Article
────
= Johnnie Lee Wills =

American singer-songwriter

Johnnie Lee Wills (September 2, 1912 – October 25, 1984) was an American Western swing fiddler popular in the 1930s and 1940s.

==Biography==
Wills was born in Jewett, Texas, United States, and was the younger brother of Bob Wills. He played banjo with Bob as a member of the Texas Playboys starting in 1934, the year the ensemble began playing on KVOO in Tulsa, Oklahoma. In 1939, he founded his own group, the Rhythmairs, but returned to the Playboys in 1940 when Bob split the ensemble into two groups, and named Johnnie Lee leader of one of them. Following Bob's move to California in 1940, Johnnie Lee renamed his group Johnnie Lee Wills & All The Boys, remaining in Oklahoma. Johnnie Lee switched from banjo to fiddle in this group. In 1940, both brothers appeared the film, Take Me Back to Oklahoma, starring Tex Ritter.
────
Dataset records
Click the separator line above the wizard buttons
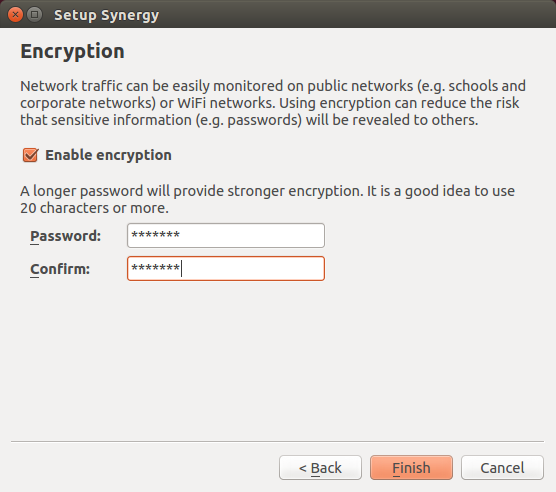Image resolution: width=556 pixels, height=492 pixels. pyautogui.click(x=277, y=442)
────
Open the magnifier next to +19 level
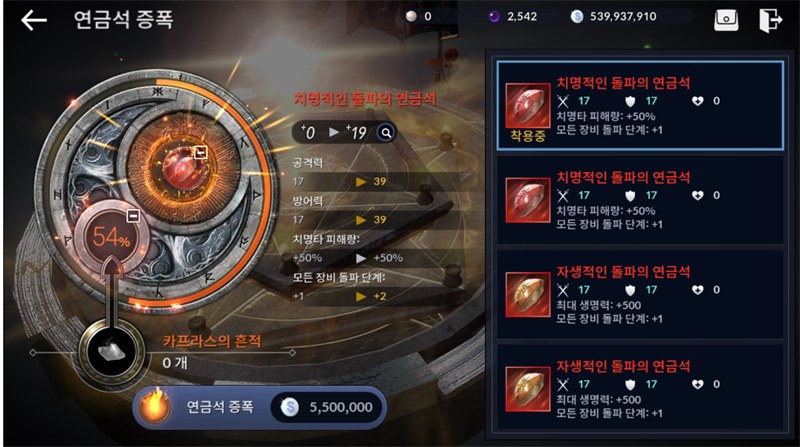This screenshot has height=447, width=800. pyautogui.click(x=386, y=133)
────
Required task 1
Reproduce the passage of the Johnnie Lee Wills article starting with "American singer-songwriter" and going on through "1930s and 1940s.".
Required task 2
Answer these from the Johnnie Lee Wills article:
(a) On what date was he born?
(b) What was the name of the group he founded in 1939?
(c) Which instrument did he take up in place of the banjo?
The records are separate material, unrelated to the Johnnie Lee Wills article.

Task response 1
American singer-songwriter

Johnnie Lee Wills (September 2, 1912 – October 25, 1984) was an American Western swing fiddler popular in the 1930s and 1940s.

Task response 2
(a) September 2, 1912
(b) The Rhythmairs
(c) The fiddle